# Exercise directions:
Write out the part of the listing that opens with the line containing "Task: Click the login link for store credit" and closes with the line containing "pos(95,224)", with both of those lines included, keeping every line exactly as it stands.

# Item coordinate data:
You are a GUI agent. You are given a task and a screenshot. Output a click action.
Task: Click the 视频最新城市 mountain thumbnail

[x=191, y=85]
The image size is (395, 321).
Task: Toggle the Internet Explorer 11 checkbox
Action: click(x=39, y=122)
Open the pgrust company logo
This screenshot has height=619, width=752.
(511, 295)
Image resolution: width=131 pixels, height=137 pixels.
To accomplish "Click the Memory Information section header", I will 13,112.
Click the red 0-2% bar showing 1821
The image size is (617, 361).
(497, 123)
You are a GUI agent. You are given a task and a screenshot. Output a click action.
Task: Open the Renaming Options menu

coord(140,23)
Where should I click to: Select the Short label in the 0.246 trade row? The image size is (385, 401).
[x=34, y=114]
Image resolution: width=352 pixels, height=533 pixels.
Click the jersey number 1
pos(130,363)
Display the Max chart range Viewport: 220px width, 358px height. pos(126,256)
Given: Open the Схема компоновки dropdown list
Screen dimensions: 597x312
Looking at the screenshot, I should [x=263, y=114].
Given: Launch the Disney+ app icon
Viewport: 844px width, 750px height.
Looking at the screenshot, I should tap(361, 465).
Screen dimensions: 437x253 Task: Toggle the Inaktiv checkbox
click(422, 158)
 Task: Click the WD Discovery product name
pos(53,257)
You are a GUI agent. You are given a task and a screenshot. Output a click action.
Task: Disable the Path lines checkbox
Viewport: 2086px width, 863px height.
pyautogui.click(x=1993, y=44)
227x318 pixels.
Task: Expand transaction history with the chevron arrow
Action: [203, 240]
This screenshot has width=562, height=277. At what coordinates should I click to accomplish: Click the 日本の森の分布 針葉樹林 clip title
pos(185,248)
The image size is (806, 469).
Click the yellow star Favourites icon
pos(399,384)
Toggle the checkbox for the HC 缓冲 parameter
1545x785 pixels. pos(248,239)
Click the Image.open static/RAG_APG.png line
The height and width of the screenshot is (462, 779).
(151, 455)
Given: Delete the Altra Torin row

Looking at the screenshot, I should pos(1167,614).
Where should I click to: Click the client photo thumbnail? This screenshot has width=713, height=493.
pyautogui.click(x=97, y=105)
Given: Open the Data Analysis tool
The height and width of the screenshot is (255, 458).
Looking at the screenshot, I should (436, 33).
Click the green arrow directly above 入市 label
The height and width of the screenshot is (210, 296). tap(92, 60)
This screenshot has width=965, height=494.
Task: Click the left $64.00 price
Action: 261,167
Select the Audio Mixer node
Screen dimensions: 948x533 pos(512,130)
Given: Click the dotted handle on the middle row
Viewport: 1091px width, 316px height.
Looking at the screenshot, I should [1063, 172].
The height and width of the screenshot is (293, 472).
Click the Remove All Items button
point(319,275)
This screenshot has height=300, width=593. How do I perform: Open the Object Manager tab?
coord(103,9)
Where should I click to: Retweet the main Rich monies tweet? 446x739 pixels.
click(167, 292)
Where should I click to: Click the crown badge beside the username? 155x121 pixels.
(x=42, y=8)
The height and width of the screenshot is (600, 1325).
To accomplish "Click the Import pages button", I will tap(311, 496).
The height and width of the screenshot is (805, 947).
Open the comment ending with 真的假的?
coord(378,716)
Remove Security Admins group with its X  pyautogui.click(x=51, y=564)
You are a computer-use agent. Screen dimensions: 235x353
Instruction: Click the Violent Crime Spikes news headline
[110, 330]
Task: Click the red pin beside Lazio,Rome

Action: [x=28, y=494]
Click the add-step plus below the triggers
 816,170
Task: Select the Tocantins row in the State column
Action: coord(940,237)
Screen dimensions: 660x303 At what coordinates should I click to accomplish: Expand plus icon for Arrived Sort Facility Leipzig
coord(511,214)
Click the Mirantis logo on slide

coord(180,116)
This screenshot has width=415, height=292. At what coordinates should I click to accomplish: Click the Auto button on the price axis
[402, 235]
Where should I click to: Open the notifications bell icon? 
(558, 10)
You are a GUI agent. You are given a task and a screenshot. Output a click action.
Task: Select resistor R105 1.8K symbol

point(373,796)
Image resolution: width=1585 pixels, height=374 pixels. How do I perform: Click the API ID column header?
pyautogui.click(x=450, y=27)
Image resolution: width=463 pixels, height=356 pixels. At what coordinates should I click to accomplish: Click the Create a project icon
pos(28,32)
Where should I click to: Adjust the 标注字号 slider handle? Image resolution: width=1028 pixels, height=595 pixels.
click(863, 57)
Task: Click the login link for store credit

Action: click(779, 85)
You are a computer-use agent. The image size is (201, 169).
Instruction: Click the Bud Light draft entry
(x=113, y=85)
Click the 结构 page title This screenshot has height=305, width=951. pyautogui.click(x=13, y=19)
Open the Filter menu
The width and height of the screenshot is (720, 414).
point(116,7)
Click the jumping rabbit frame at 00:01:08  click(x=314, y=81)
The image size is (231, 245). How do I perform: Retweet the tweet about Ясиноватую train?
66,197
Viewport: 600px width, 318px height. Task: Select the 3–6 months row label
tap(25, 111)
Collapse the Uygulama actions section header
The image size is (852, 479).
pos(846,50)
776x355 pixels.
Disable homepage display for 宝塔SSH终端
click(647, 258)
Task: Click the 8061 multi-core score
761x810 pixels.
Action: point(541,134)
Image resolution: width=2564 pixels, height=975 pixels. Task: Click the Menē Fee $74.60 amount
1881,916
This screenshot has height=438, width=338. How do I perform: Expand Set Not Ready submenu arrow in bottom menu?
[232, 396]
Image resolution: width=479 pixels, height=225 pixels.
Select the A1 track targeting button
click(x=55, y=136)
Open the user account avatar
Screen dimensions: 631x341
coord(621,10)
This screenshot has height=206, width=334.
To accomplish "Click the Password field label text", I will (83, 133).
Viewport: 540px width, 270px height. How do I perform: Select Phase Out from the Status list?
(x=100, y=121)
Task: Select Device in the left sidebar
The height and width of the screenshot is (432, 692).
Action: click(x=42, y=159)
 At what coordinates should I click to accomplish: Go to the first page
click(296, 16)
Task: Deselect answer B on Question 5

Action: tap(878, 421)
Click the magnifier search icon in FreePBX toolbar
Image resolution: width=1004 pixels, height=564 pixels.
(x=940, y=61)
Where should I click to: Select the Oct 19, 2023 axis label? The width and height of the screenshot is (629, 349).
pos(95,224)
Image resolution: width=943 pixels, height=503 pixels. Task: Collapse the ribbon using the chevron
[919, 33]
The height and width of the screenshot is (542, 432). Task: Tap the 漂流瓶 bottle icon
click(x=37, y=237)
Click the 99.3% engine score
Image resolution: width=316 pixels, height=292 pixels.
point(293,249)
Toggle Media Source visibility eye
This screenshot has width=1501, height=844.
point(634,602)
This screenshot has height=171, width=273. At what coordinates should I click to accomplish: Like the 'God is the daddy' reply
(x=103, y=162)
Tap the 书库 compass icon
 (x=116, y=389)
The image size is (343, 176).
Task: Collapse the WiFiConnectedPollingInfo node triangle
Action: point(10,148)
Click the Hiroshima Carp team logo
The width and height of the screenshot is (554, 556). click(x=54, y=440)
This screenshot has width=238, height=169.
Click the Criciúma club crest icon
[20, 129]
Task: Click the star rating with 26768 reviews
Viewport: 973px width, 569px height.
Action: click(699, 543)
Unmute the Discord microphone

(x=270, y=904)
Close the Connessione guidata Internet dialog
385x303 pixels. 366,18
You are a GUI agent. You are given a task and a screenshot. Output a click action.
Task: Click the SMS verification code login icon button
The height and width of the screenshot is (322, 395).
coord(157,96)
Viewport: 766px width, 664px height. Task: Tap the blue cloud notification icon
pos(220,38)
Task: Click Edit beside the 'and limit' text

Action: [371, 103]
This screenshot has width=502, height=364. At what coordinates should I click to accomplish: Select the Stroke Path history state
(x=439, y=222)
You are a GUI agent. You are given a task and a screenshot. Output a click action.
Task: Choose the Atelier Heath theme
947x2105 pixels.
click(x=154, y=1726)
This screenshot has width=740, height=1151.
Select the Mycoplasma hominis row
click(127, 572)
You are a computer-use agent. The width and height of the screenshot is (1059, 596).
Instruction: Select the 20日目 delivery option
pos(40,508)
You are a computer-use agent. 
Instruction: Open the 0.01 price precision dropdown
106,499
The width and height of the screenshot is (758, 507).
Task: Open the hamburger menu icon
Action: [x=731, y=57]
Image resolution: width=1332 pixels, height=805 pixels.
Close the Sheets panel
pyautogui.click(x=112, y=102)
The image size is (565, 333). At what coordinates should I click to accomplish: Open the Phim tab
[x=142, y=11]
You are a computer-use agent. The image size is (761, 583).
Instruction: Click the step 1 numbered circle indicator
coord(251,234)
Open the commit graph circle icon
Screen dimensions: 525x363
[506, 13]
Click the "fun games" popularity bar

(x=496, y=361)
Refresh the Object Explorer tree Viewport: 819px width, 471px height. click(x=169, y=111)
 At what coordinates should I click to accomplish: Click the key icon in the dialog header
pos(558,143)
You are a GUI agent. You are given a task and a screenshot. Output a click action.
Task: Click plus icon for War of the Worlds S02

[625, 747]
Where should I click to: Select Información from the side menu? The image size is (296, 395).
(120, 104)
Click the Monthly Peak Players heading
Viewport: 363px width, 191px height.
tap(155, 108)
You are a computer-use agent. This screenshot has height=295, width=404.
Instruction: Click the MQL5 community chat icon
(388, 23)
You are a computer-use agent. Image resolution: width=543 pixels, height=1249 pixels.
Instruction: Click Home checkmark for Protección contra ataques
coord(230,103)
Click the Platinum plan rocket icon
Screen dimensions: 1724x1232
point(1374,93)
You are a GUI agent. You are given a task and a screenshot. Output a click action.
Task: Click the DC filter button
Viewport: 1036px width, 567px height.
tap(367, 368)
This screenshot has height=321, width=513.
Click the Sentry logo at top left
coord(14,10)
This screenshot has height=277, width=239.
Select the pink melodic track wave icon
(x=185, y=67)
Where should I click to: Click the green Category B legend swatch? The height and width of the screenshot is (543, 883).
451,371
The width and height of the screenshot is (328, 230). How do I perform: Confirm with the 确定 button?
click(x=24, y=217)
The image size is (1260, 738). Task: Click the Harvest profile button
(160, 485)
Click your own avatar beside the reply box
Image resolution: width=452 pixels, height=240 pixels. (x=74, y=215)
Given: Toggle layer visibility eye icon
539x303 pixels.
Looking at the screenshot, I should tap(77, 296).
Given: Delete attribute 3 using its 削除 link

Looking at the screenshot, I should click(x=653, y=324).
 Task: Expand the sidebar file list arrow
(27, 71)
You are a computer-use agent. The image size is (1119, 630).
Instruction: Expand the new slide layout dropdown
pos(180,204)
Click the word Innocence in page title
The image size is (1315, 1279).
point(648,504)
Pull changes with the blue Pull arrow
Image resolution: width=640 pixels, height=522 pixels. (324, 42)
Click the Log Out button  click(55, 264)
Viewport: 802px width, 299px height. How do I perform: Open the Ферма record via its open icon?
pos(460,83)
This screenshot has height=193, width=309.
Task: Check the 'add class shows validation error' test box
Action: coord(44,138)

# Reply:
Task: Click the login link for store credit

Action: click(779, 85)
You are a computer-use agent. The image size is (201, 169).
Instruction: Click the Bud Light draft entry
(x=113, y=85)
Click the 结构 page title This screenshot has height=305, width=951. pyautogui.click(x=13, y=19)
Open the Filter menu
The width and height of the screenshot is (720, 414).
point(116,7)
Click the jumping rabbit frame at 00:01:08  click(x=314, y=81)
The image size is (231, 245). How do I perform: Retweet the tweet about Ясиноватую train?
66,197
Viewport: 600px width, 318px height. Task: Select the 3–6 months row label
tap(25, 111)
Collapse the Uygulama actions section header
The image size is (852, 479).
pos(846,50)
776x355 pixels.
Disable homepage display for 宝塔SSH终端
click(647, 258)
Task: Click the 8061 multi-core score
761x810 pixels.
Action: point(541,134)
Image resolution: width=2564 pixels, height=975 pixels. Task: Click the Menē Fee $74.60 amount
1881,916
This screenshot has height=438, width=338. How do I perform: Expand Set Not Ready submenu arrow in bottom menu?
[232, 396]
Image resolution: width=479 pixels, height=225 pixels.
Select the A1 track targeting button
click(x=55, y=136)
Open the user account avatar
Screen dimensions: 631x341
coord(621,10)
This screenshot has height=206, width=334.
To accomplish "Click the Password field label text", I will (83, 133).
Viewport: 540px width, 270px height. How do I perform: Select Phase Out from the Status list?
(x=100, y=121)
Task: Select Device in the left sidebar
The height and width of the screenshot is (432, 692).
Action: click(x=42, y=159)
 At what coordinates should I click to accomplish: Go to the first page
click(296, 16)
Task: Deselect answer B on Question 5

Action: tap(878, 421)
Click the magnifier search icon in FreePBX toolbar
Image resolution: width=1004 pixels, height=564 pixels.
(x=940, y=61)
Where should I click to: Select the Oct 19, 2023 axis label? The width and height of the screenshot is (629, 349).
pos(95,224)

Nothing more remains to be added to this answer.